Учебный текст:
|---|
Харибда, согласно «Одиссее», представляет собой чудовищный водоворот, «трижды в день втягивающий в себя воду и трижды выбрасывающий ее обратно». Если понимать данный сюжет в «натуралистическом ключе», то шансов на спасение у Одиссея нет никаких, – правда, особо оговаривается, что водоворот находится под скалой, а на скале растет смоковница, однако в «реальной ситуации» эти детали мало бы что значили. Между тем происходит невероятное: едва Харибда начала затягивать обломки корабля и Одиссея вместе с ними, как тот «ловко подпрыгнул», уцепился за ветку смоковницы и провисел на ней «подобно летучей мыши» до тех пор, пока Харибда не выбросила назад киль с привязанной к нему мачтой, – здесь Одиссею оставалось уже только прыгнуть в воду, снова «усесться верхом на спасительных обломках» и продолжить путь.
|---|
Записи набора данных:
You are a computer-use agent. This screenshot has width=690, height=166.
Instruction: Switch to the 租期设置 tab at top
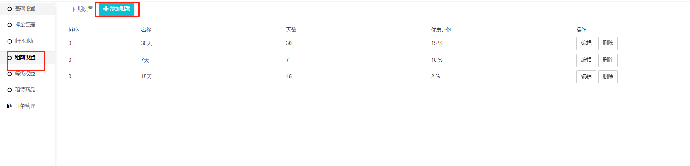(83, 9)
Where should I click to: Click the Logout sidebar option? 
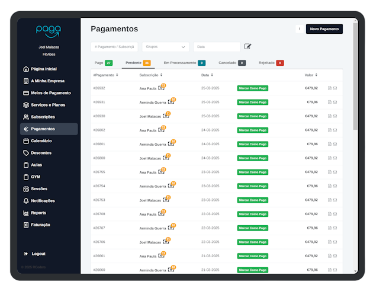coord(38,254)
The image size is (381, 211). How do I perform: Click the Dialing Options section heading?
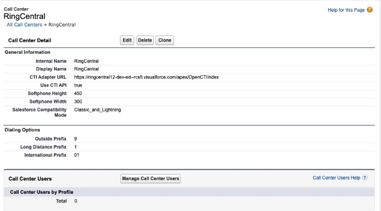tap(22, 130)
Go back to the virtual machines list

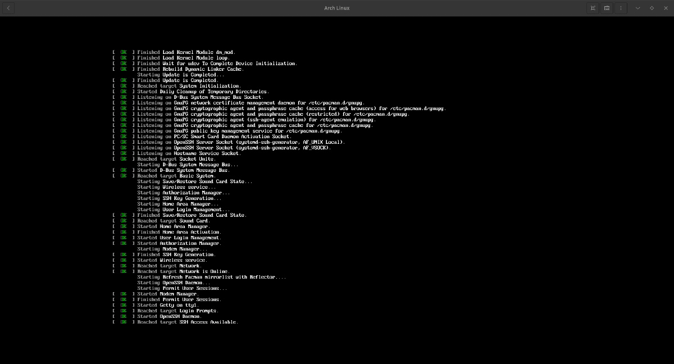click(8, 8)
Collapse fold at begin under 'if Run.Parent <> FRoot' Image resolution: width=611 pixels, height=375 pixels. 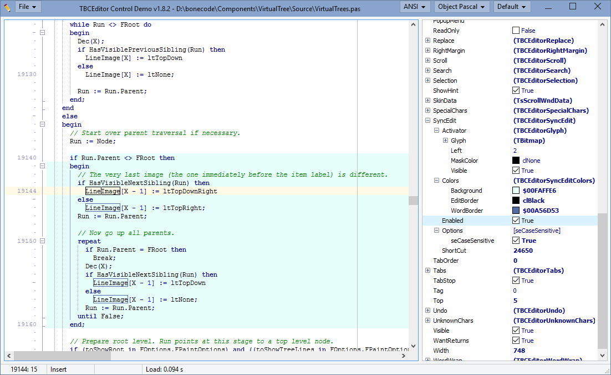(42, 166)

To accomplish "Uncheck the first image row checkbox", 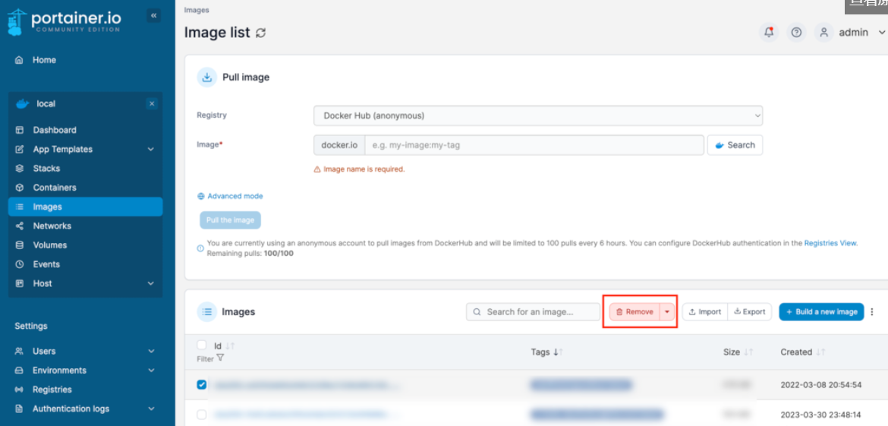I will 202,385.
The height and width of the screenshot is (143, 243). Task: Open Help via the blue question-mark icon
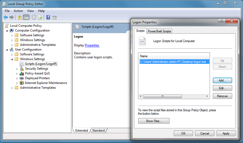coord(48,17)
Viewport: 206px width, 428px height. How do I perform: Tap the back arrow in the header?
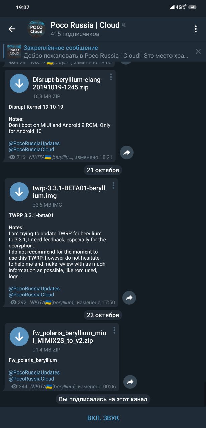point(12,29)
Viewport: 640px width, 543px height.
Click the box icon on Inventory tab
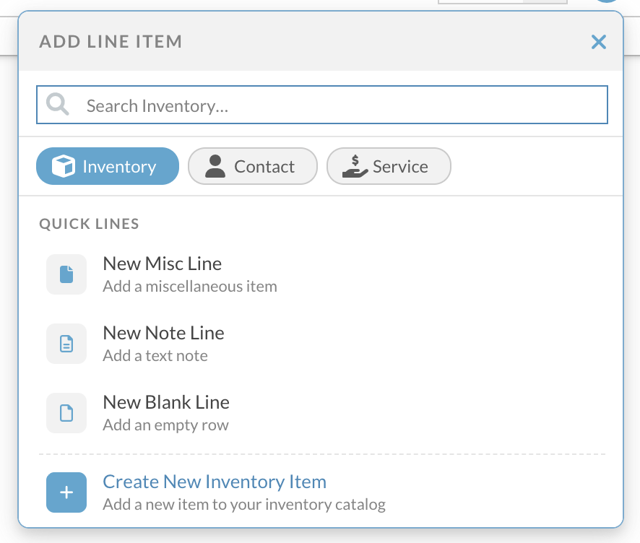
|---|
Суть задания:
Ответьте по тексту об Одиссее и Харибде:
(a) Сколько раз в день Харибда, согласно «Одиссее», втягивает в себя воду?
(b) Какое дерево растет на скале над водоворотом?
(c) Что Харибда выбросила назад, прежде чем Одиссею осталось только прыгнуть в воду?

Выполненное задание:
(a) Трижды.
(b) Смоковница.
(c) Киль с привязанной к нему мачтой.